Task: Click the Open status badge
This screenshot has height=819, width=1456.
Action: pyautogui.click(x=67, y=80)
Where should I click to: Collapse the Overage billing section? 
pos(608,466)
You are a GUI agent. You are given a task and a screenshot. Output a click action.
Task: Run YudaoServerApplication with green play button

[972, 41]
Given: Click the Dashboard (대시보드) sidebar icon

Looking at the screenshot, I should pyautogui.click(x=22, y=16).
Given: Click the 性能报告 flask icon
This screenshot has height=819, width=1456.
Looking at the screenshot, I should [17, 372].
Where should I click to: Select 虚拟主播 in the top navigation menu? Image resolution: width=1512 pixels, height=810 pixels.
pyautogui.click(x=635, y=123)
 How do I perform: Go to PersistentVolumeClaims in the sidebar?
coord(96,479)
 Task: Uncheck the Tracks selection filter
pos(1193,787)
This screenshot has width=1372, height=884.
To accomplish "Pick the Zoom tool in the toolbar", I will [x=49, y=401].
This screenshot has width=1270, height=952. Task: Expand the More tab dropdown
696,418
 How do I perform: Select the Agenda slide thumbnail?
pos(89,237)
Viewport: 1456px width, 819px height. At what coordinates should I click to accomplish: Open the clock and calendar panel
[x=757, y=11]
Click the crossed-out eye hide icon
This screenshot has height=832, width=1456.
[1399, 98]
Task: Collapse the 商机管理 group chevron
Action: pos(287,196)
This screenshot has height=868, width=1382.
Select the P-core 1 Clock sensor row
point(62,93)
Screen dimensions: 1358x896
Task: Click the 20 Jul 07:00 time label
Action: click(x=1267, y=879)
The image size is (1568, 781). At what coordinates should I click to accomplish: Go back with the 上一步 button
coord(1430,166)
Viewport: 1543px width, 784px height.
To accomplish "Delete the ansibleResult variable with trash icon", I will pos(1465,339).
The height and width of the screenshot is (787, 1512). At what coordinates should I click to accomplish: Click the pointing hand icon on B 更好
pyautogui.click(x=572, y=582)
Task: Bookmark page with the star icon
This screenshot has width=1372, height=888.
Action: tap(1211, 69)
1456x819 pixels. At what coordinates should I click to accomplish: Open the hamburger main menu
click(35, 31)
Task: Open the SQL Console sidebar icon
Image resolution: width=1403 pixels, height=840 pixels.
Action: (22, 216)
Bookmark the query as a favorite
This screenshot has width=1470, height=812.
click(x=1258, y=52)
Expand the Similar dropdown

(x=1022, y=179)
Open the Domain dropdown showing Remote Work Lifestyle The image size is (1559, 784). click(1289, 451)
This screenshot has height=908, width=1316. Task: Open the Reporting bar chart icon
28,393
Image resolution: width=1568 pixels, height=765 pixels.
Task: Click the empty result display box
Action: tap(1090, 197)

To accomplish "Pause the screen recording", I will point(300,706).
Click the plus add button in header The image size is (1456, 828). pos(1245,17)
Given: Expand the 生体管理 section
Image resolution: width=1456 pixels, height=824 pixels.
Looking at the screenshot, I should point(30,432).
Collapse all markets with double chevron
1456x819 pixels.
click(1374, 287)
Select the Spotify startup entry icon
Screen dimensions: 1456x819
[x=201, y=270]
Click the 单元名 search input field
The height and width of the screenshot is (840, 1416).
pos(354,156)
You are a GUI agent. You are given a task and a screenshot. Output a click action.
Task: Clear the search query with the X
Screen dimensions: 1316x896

* _How to complete this task_:
Every record above needs to be repeated word for word.

* _Result for this task_:
Task: Click the Open status badge
This screenshot has height=819, width=1456.
Action: pyautogui.click(x=67, y=80)
Where should I click to: Collapse the Overage billing section? 
pos(608,466)
You are a GUI agent. You are given a task and a screenshot. Output a click action.
Task: Run YudaoServerApplication with green play button

[972, 41]
Given: Click the Dashboard (대시보드) sidebar icon

Looking at the screenshot, I should pyautogui.click(x=22, y=16).
Given: Click the 性能报告 flask icon
This screenshot has height=819, width=1456.
Looking at the screenshot, I should [17, 372].
Where should I click to: Select 虚拟主播 in the top navigation menu? Image resolution: width=1512 pixels, height=810 pixels.
pyautogui.click(x=635, y=123)
 How do I perform: Go to PersistentVolumeClaims in the sidebar?
coord(96,479)
 Task: Uncheck the Tracks selection filter
pos(1193,787)
This screenshot has width=1372, height=884.
To accomplish "Pick the Zoom tool in the toolbar", I will [x=49, y=401].
This screenshot has width=1270, height=952. Task: Expand the More tab dropdown
696,418
 How do I perform: Select the Agenda slide thumbnail?
pos(89,237)
Viewport: 1456px width, 819px height. At what coordinates should I click to accomplish: Open the clock and calendar panel
[x=757, y=11]
Click the crossed-out eye hide icon
This screenshot has height=832, width=1456.
[1399, 98]
Task: Collapse the 商机管理 group chevron
Action: pos(287,196)
This screenshot has height=868, width=1382.
Select the P-core 1 Clock sensor row
point(62,93)
Screen dimensions: 1358x896
Task: Click the 20 Jul 07:00 time label
Action: click(x=1267, y=879)
The image size is (1568, 781). At what coordinates should I click to accomplish: Go back with the 上一步 button
coord(1430,166)
Viewport: 1543px width, 784px height.
To accomplish "Delete the ansibleResult variable with trash icon", I will pos(1465,339).
The height and width of the screenshot is (787, 1512). At what coordinates should I click to accomplish: Click the pointing hand icon on B 更好
pyautogui.click(x=572, y=582)
Task: Bookmark page with the star icon
This screenshot has width=1372, height=888.
Action: tap(1211, 69)
1456x819 pixels. At what coordinates should I click to accomplish: Open the hamburger main menu
click(35, 31)
Task: Open the SQL Console sidebar icon
Image resolution: width=1403 pixels, height=840 pixels.
Action: (22, 216)
Bookmark the query as a favorite
This screenshot has width=1470, height=812.
click(x=1258, y=52)
Expand the Similar dropdown

(x=1022, y=179)
Open the Domain dropdown showing Remote Work Lifestyle The image size is (1559, 784). click(1289, 451)
This screenshot has height=908, width=1316. Task: Open the Reporting bar chart icon
28,393
Image resolution: width=1568 pixels, height=765 pixels.
Task: Click the empty result display box
Action: tap(1090, 197)

To accomplish "Pause the screen recording", I will point(300,706).
Click the plus add button in header The image size is (1456, 828). pos(1245,17)
Given: Expand the 生体管理 section
Image resolution: width=1456 pixels, height=824 pixels.
Looking at the screenshot, I should point(30,432).
Collapse all markets with double chevron
1456x819 pixels.
click(1374, 287)
Select the Spotify startup entry icon
Screen dimensions: 1456x819
[x=201, y=270]
Click the 单元名 search input field
The height and width of the screenshot is (840, 1416).
pos(354,156)
You are a GUI agent. You are given a task and a screenshot. Output a click action.
Task: Clear the search query with the X
Screen dimensions: 1316x896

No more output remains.